Net asset value per unit grew to R9.86 as a result of good leasing progress and arrears decreased to 4.6% despite challenging trading conditions.

CEO of L2D, Amelia Beattie said, “Our first year since listing was marked by numerous operational accomplishments as well as some headwinds, which included a challenging macroeconomic and political environment, the impact of the PUT option exercised by Liberty, the closure of Stuttafords and Eastgate Shopping Centre’s municipal valuation increase, all of which had an impact on our distribution.”

L2D began trading as a REIT on the JSE on 6 December 2016. It manages a R8.71 billion (FY2016: R6.06 billion) portfolio of predominantly retail focused assets, reflecting an increase of R2.65 billion following the conclusion on 1 July 2017 of the acquisition of a further c.9% of the Liberty Property Portfolio (“LPP”) for R2.51 billion.

L2D will continue to focus on quality opportunities in South Africa and seek to maintain industry leading operational metrics as well as prudent balance sheet management to support future growth and returns. The management team continues to focus on the future proofing and growth of the portfolio whilst ensuring that L2D benefits from its proven track record, industry expertise and expert knowledge of the portfolio of assets.

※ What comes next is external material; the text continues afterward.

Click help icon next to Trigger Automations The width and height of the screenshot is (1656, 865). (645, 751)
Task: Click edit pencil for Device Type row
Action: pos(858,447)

“Following the decision by Liberty Group to exercise the PUT option in June 2017, our shareholding in the co-owned Liberty Property Portfolio increased from 22% to 31%. Our active asset management measures proved successful with the Stuttafords space now mostly let, offering a variety of high quality brands to our customers when the new stores open in due course. Good letting activities which positively impacted on the trading environment as well as increased dwell times, set the platform for the fourth quarter of 2017, surprising on the upside. The portfolio trading density for the fourth quarter grew by 5.1% compared to the corresponding quarter in 2016,” Beattie added.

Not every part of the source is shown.